The reverse propagation algorithm was first proposed in the 70 's, but until 1986, a famous paper was jointly published by David Rumelhart, Geoffrey Hinton, and Ronald Williams (learning Representations by back-propagating errors), the importance of this algorithm was fully realized.
The most basic primer:
The basic computational process of reverse propagation is understood through a simple example:
English version: https://mattmazur.com/2015/03/17/a-step-by-step-backpropagation-example/
Chinese version: http://www.cnblogs.com/charlotte77/p/5629865.html
Note: The Chinese version is appended with the detailed code implementation, Python version.

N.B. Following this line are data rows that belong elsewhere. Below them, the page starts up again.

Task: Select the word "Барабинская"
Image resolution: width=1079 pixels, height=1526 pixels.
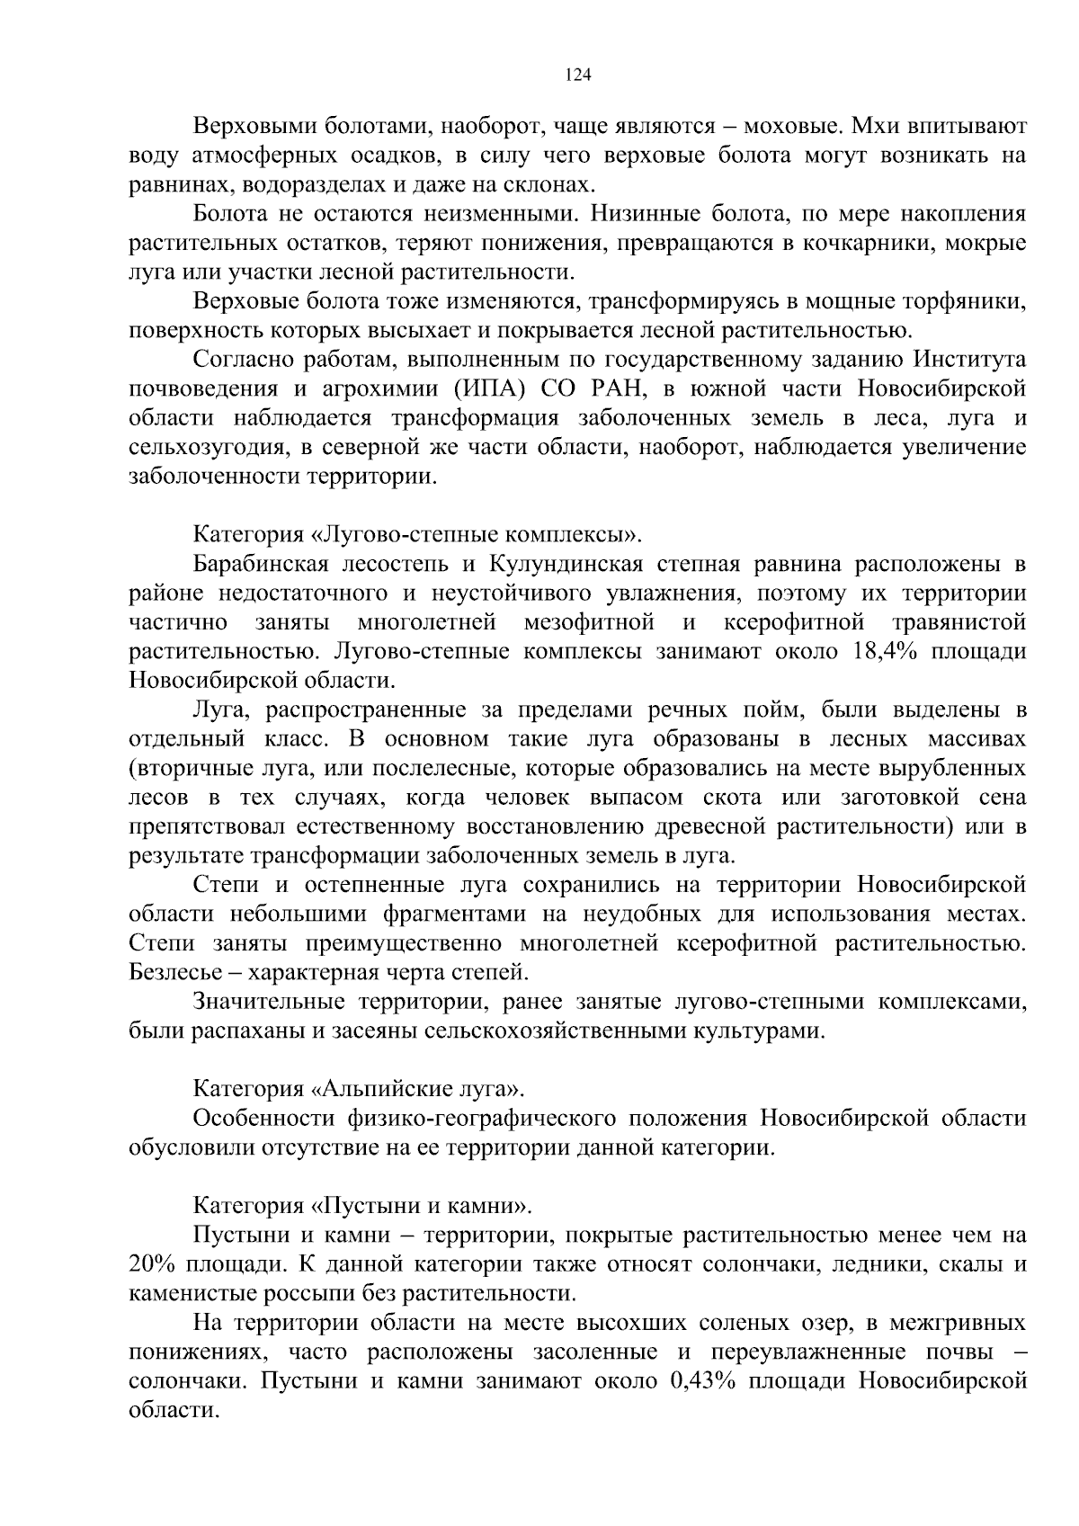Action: point(263,565)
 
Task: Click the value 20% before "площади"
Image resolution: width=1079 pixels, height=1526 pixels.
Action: point(151,1264)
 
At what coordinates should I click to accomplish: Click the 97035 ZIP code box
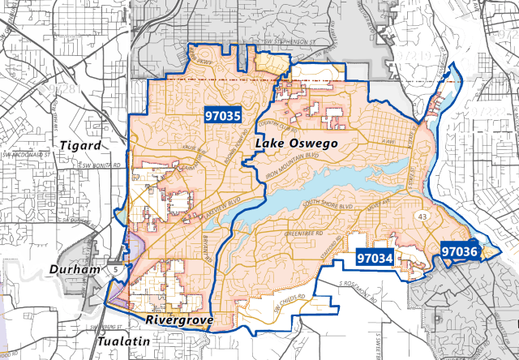[x=223, y=116]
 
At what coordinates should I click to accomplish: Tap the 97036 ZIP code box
[x=459, y=252]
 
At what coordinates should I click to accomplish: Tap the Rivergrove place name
[x=179, y=321]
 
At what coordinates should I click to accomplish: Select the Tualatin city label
[x=122, y=342]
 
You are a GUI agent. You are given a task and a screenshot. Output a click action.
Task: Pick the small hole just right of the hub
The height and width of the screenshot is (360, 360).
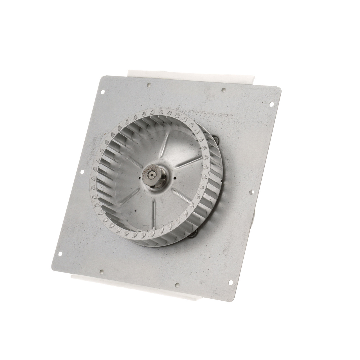coord(175,178)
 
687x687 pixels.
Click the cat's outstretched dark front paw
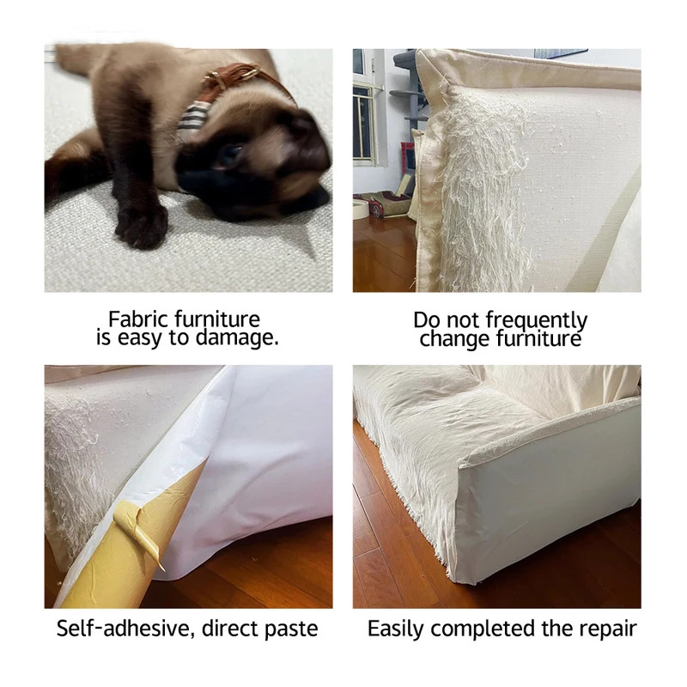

A detailed explanation of the inverse propagation algorithm, very good material
Http://www.offconvex.org/2016/12/20/backprop/https://github.com/rasbt/python-machine-learning-book/blob/master /FAQ/VISUAL-BACKPROPAGATION.MD Extended Reading
English version: https://medium.com/@karpathy/YES-YOU-SHOULD-UNDERSTAND-BACKPROP-E2F06EAB496B#.I6D27YDS7
Chinese version:
https://mp.weixin.qq.com/s__biz=MzA3MzI4MjgzMw==&mid=2650721602&idx=2&sn= f18e2d3a23dec485350611651e571031
Note: There is a small error in the Chinese version, when z=0.5, its local gradient z* (1-z) will reach the maximum value of 0.25, should be the maximum value of 0.25, after all, is the opening down of two functions. In other words, each time the S-shape function, the gradient will be reduced by 1/4, resulting in a network in the lower layer of training compared to the higher level much slower.